2003 Revue de la Société Française de Gestalt

A propos de Une histoire de l’autorité

Patrice Ranjard Psychothérapeute, Docteur en Sciences de l’éducation.
Ce texte devait être, au départ, une note de lecture sur lelivre de Gérard Mendel, Une histoire de l’autorité, permanences et variations. Compte tenu de l’intérêt du sujet de l’autorité pour des psychothérapeutes, nous avons décidé d’en faire un article « hors dossier ». Cet ouvrage [(1)] fait suite à L’acte est une aventure;du sujet métaphysique au sujet de l’actepouvoir (La Découverte, Paris, 1998,570 p.), qui posait les bases d’une « anthropologie générale », projet permanent de Gérard Mendel depuis plus de trente-cinq ans. Les lecteurs de Gestalt ont pu lire dans le n°17 (décembre 1999), un article qui présentait ce livre, sous le titre Acte et contact, du nouveau dans les fondements philosophiques de la Gestalt.
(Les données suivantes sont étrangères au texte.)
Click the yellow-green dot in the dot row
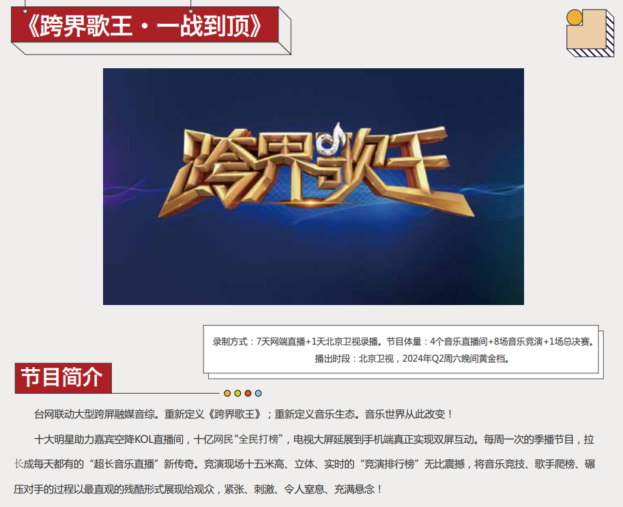623x507 pixels. (237, 393)
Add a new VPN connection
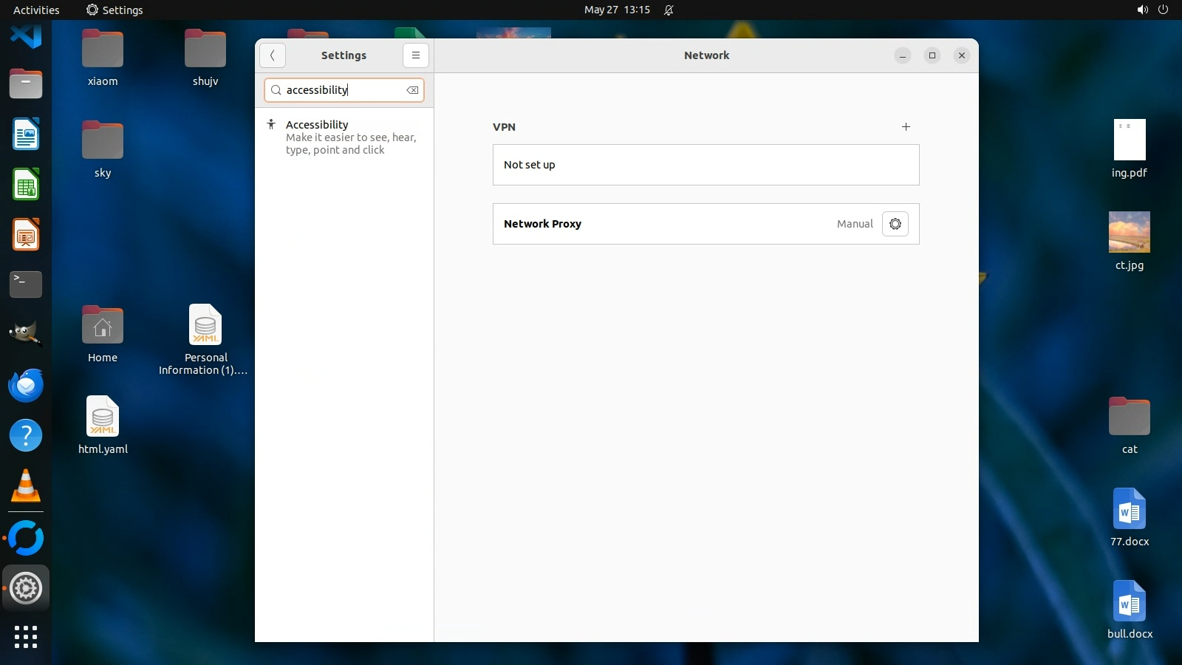The width and height of the screenshot is (1182, 665). 906,127
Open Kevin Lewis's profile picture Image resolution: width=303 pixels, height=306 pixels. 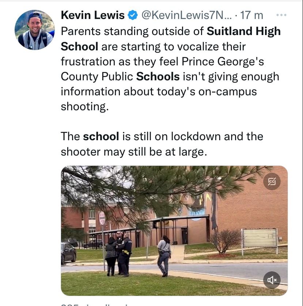tap(35, 30)
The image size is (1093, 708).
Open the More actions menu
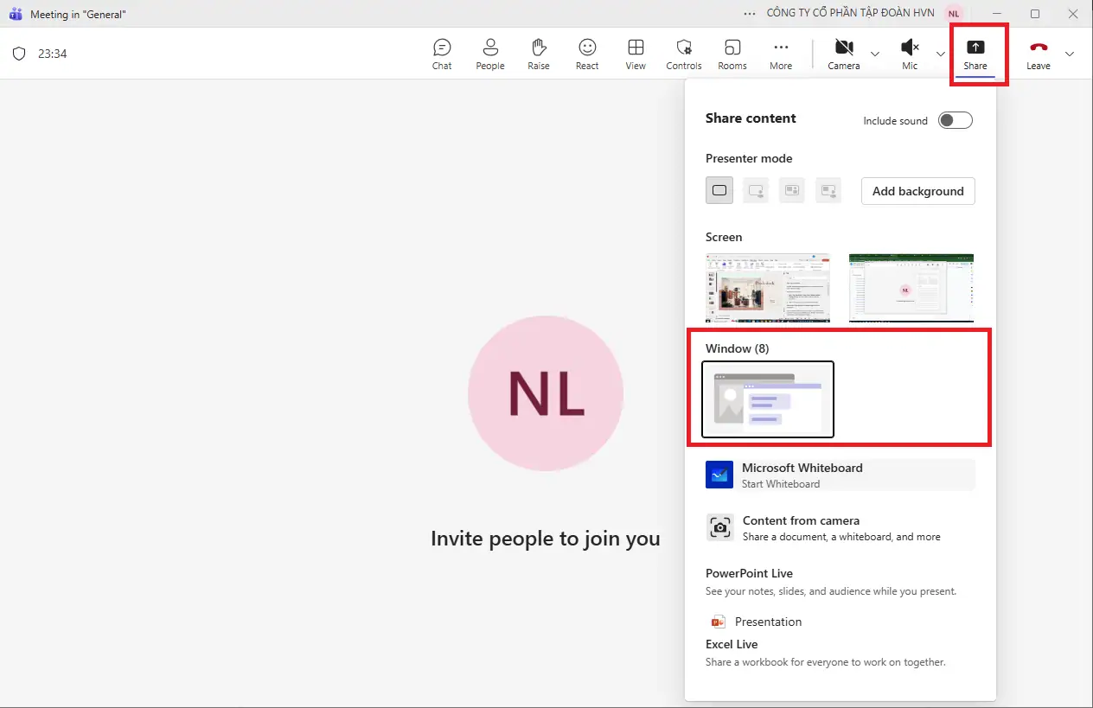(x=781, y=54)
L’Histoire de l’autorité se veut une anthropologie de l’autorité, en attendant une anthropologie de la démocratie, car, comme l’annonce Mendel dès l’introduction, ce n’est pas tant l’autorité qui est en crise que la démocratie qui est en panne.
La démarche du livre tient compte des représentations qui circulent dans le public : la confusion conceptuelle est extrême autour des mots autorité, pouvoir, légitimité, légalité et quelques autres. La première partie présente cette confusion et en dégage quelques « fils » :
Le chef de la horde primitive n’est pas le père œdipien ; de Gaulle n’est pas Hitler ; chacun reçoit différemment le charisme d’un De Gaulle et celui d’un Hitler ; comment se fait-il que des millions d’hommes puissent suivre l’un ou l’autre ?
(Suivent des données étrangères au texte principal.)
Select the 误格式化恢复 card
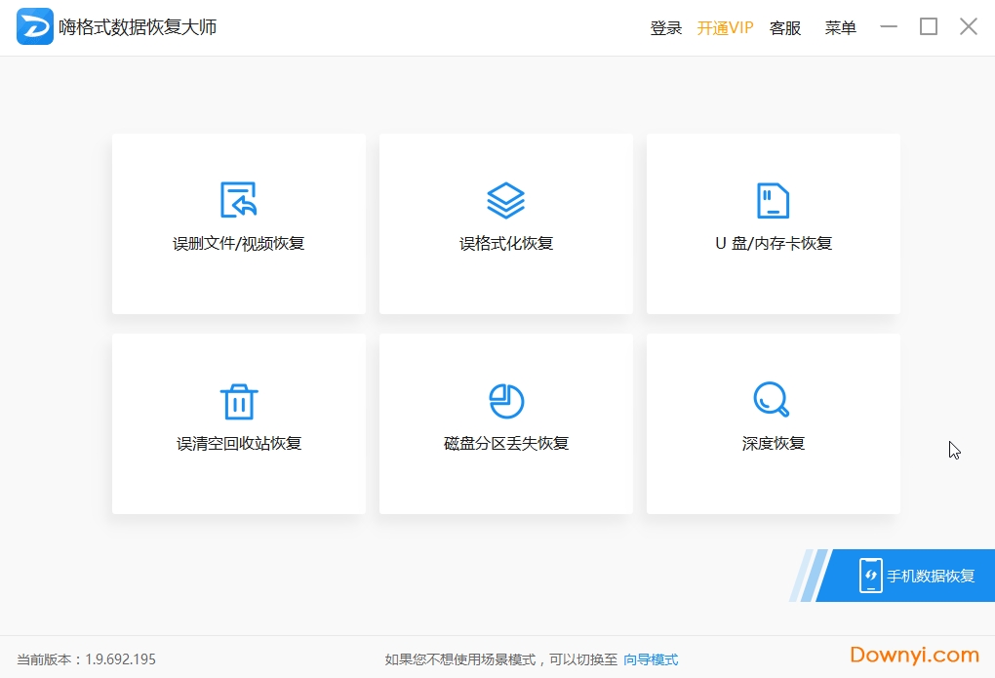The height and width of the screenshot is (678, 995). pos(505,224)
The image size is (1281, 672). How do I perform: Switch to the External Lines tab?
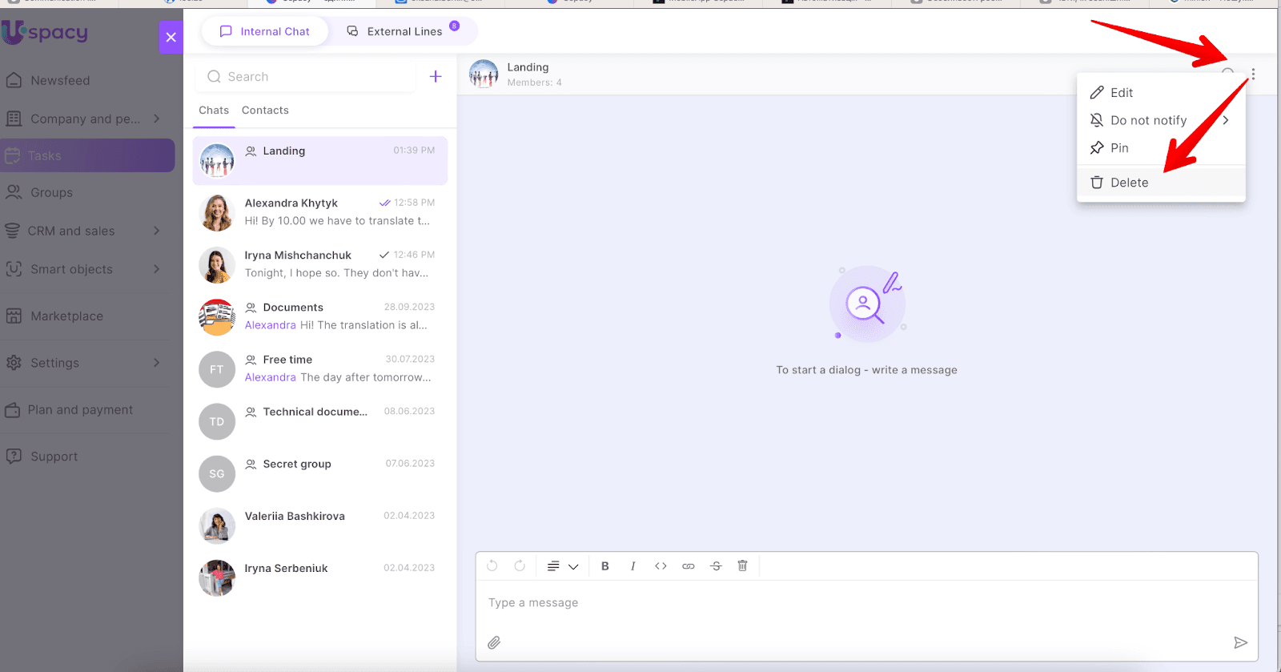(404, 31)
Sont alors présentés une première fois les fondements de l’autorité. D’une part le sentiment abandonnique de l’espèce humaine et la théorie des trois archaïsmes de l’auteur (reprise et développée chap. 19), d’autre part les cultures collectives qui établissent l’autorité sociale. Chaque culture nationale incline plus ou moins vers l’un ou l’autre des deux contenus possibles de l’autorité : illimité (Hitler) ou limité (de Gaulle). Ces deux contenus peuvent se retrouver dans des sociétés différentes ; c’est ainsi que les nazis ont exactement le même système de valeurs que les Mundugumor de Nouvelle Guinée étudiés en 1935 par
Margaret Mead ( Mœurs et sexualité en Océanie, Plon, 1969).
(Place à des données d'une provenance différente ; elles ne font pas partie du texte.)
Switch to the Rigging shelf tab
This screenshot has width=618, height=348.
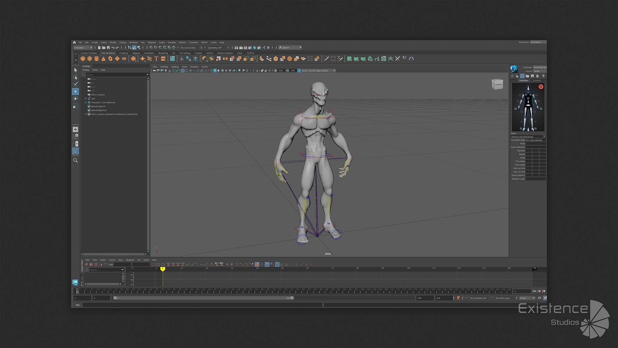[136, 53]
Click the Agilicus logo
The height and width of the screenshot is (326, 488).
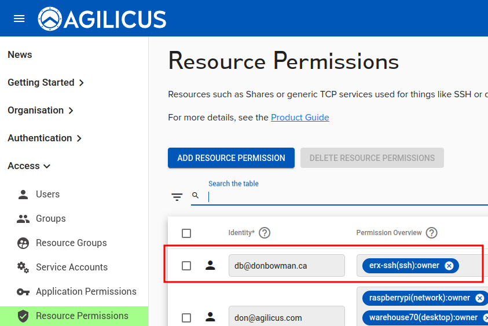pyautogui.click(x=102, y=19)
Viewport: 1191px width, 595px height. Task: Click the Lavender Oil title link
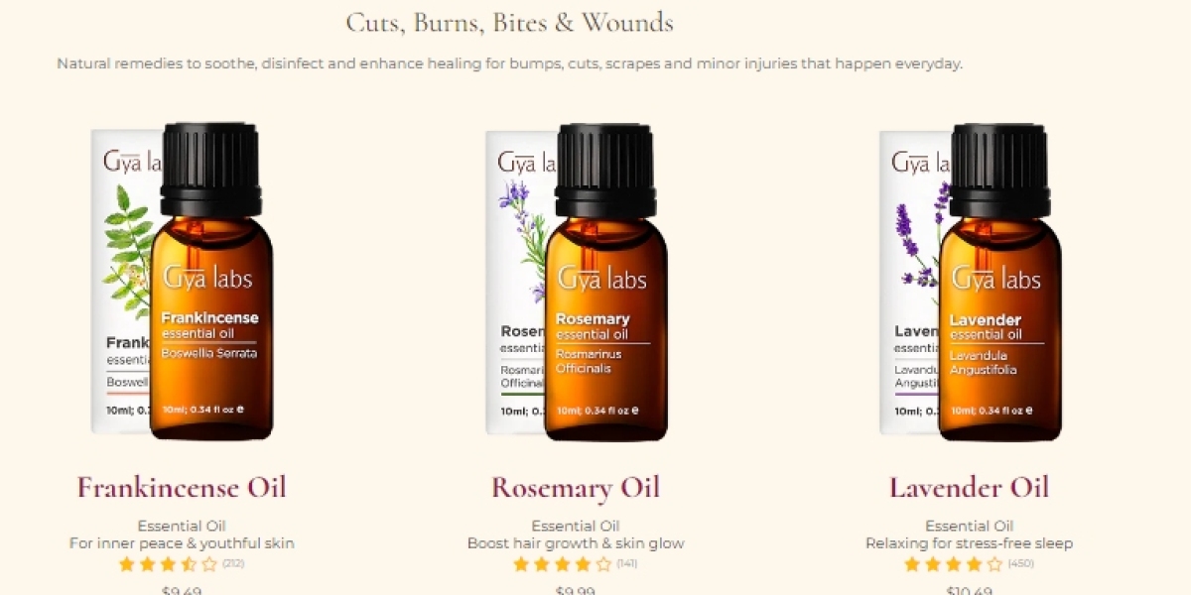[x=970, y=488]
Mais la confusion conceptuelle est portée par des forces puissantes, car elle joue contre la démocratie et pour les pouvoirs en place :
« Le propre de l’autorité consiste à occulter les contradictions, les injustices, les inégalités. Les dominations deviennent, dans les différences qu’elles inscrivent, des fatalités décidées de toute éternité par Dieu ou par la nature. Attenter à ces fatalités, c’est remettre en cause l’ordre du monde » (p. 98).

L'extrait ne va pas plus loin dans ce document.